Document extract —
****
Let's cut to the chase. As Hans Greimel, Asia Editor for Detroit's Automotive News, recently put it in a piece for Nikkei Asia: "Global carmakers must stay in China so they can compete outside China." It's a blunt assessment, but it’s the stone-cold truth.
The IAA Mobility, a legacy auto show. Munich, Germany, September this year
China isn't just the planet's biggest auto market—it's the brutal “boot camp” where the future of the industry will be forged. Get knocked out here, and you risk losing your edge everywhere else. In the last few years, the Chinese market has transformed into the most unforgiving battlefield for global car companies. Some have packed their bags and fled; others are digging in, gritting their teeth to survive.
The Game Has Changed
Greimel nails it: for the legacy auto giants, China is "no easy proposition" for making a quick buck anymore. It’s a high-stakes exam where survival is the only grade that matters.
Just a decade ago, foreign brands commanded a whopping 60% of the Chinese market. Today? That number has plummeted to less than 40%. They've been completely outmaneuvered by homegrown powerhouses like BYD, Geely, and XPeng, especially in the all-important new energy vehicle sector.
XPeng hits the stage in Munich, putting the world on notice that China's EV titans are going global.
This shift wasn't gradual; it was a total reset. It feels like yesterday that Chinese carmakers were still playing catch-up, learning the tech and patching their weak spots. Now, they boast a complete, vertically integrated industrial chain and an innovation ecosystem that's second to none. From the battery titan CATL to massive investments in smart driving from Baidu and Xiaomi, China's auto industry has built a fortress of systemic advantages.
This means that any multinational car company that bails on China isn't just giving up sales—they're forfeiting a front-row seat to the industry's next great transformation. Greimel puts it starkly: "The danger is being more easily bowled over when Chinese brands eventually flood into global markets. And make no mistake, the Chinese brands are coming."
BYD's Seal 6 DM-i Touring on display in Germany—another sign that Chinese innovation is ready for export.
Learn in China, or Perish Globally
Sticking it out in China is about forging steel in the hottest fire. Only the brands that can make it here will have what it takes to secure a foothold on the world stage.
Greimel points to Nissan and General Motors as prime examples. Their initial strategy was lazy: just bring their overseas EV models to China and expect them to sell. The market’s response? A resounding "no, thanks." Chinese consumers demand more than just a ride from A to B; they want cutting-edge intelligence, slick design, and incredible value for their money.
****
[Word and item position data]
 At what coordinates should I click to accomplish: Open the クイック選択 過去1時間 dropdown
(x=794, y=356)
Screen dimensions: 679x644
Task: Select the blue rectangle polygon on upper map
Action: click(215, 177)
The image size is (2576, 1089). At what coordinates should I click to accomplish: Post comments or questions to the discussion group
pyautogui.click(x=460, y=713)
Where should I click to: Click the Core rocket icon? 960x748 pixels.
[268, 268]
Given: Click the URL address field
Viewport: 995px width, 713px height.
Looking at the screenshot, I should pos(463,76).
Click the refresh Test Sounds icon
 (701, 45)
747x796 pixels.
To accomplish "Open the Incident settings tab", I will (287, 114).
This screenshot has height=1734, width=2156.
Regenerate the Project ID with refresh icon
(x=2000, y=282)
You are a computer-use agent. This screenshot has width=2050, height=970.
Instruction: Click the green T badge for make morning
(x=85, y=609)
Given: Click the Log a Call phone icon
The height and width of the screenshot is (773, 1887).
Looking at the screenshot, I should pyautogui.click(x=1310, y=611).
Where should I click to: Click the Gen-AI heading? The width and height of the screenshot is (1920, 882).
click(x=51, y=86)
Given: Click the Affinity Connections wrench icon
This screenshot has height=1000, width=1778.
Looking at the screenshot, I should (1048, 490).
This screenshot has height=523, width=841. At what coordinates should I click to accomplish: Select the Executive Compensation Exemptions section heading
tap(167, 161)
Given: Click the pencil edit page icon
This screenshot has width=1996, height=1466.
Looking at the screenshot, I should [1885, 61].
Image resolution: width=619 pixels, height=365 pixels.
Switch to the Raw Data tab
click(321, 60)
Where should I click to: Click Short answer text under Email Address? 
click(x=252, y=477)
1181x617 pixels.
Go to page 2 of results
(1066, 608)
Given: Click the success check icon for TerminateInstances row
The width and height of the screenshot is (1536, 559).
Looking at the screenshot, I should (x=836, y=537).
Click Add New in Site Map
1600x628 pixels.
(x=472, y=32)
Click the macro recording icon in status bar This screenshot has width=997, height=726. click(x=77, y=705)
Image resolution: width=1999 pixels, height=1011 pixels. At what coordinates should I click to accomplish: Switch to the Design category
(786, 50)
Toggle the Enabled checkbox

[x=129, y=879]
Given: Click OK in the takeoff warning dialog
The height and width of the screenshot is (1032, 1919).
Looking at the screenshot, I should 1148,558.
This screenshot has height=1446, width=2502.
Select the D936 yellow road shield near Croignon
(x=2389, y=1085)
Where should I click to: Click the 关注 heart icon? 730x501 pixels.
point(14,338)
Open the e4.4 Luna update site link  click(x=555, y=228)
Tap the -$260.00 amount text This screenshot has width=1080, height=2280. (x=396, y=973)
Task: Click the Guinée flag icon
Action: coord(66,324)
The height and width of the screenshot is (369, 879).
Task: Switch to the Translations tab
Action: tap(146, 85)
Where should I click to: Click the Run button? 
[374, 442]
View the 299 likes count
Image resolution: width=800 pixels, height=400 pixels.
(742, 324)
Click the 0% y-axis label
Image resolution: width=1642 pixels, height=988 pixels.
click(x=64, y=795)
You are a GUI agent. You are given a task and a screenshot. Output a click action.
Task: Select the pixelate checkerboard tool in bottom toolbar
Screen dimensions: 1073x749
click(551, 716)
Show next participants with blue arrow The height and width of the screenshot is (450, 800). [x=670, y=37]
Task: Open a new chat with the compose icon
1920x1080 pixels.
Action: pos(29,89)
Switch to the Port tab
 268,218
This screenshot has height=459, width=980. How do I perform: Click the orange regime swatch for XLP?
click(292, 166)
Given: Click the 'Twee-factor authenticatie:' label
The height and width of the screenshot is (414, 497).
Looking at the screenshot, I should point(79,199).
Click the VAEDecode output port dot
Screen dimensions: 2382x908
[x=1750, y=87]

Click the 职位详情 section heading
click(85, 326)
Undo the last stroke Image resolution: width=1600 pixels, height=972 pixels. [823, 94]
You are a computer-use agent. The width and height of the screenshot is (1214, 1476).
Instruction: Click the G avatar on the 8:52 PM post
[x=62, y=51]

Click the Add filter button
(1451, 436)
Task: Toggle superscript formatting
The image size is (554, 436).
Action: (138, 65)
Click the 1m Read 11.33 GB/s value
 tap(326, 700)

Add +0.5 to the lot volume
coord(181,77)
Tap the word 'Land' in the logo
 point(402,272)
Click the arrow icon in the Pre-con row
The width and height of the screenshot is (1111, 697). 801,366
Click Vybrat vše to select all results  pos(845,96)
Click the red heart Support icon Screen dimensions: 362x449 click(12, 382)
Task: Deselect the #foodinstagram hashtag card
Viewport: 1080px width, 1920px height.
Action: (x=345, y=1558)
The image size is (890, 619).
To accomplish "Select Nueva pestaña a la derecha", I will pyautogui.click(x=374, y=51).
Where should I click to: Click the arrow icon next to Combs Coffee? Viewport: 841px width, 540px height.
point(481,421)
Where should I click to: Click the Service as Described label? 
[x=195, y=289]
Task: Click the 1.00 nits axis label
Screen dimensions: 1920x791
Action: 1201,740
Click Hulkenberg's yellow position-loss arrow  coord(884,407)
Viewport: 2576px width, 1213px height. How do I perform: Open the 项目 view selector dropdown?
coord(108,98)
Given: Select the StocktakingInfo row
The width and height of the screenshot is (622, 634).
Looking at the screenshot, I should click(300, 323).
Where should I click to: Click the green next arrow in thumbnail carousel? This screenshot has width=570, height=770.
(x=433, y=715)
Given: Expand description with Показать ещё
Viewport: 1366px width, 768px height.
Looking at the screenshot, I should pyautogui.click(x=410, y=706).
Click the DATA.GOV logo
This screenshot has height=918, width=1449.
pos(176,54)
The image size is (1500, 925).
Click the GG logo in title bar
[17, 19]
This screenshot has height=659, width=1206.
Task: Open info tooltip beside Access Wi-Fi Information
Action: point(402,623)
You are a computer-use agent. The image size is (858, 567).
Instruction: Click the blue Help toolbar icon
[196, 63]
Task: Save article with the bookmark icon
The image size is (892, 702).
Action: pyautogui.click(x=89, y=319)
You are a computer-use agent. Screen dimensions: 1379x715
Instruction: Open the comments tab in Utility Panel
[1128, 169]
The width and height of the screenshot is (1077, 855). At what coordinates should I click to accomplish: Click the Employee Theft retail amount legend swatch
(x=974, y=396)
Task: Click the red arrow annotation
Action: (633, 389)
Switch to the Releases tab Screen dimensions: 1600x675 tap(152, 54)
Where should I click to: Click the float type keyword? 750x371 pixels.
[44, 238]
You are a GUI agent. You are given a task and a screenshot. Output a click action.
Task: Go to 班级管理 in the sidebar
****
What needs to be done —
Extend the article on foreign carmakers in China, picking up after its final paragraph about what Chinese consumers demand.

The answer —
These spectacular failures were a wake-up call, forcing these multinationals to completely rethink their approach. Nissan empowered its Chinese team to lead R&D and design models specifically for the local market. The result? Sales stopped bleeding and started climbing. GM did the same, leaning on its China R&D center to roll out platforms built from the ground up for Chinese drivers.
From "Made for China" to "Made in China for the World"
Today, everyone from Toyota and Volkswagen to Ford and Audi is getting with the program. They are launching products developed in China and then exporting them globally. The playbook is evolving from "(made) In China For China" to "(made) In China for the World." It’s a dawning realization among multinationals that China is no longer just a market—it’s a global wellspring of innovation.
Greimel argues this model is quietly rewriting the entire logic of the global auto industry. In today’s Chinese auto market, price wars are absolutely savage, technology evolves at a dizzying pace, and consumer patience is zero. Launch a new car without a spark of innovation or genuine effort, and the market will chew it up and spit it out before you can blink.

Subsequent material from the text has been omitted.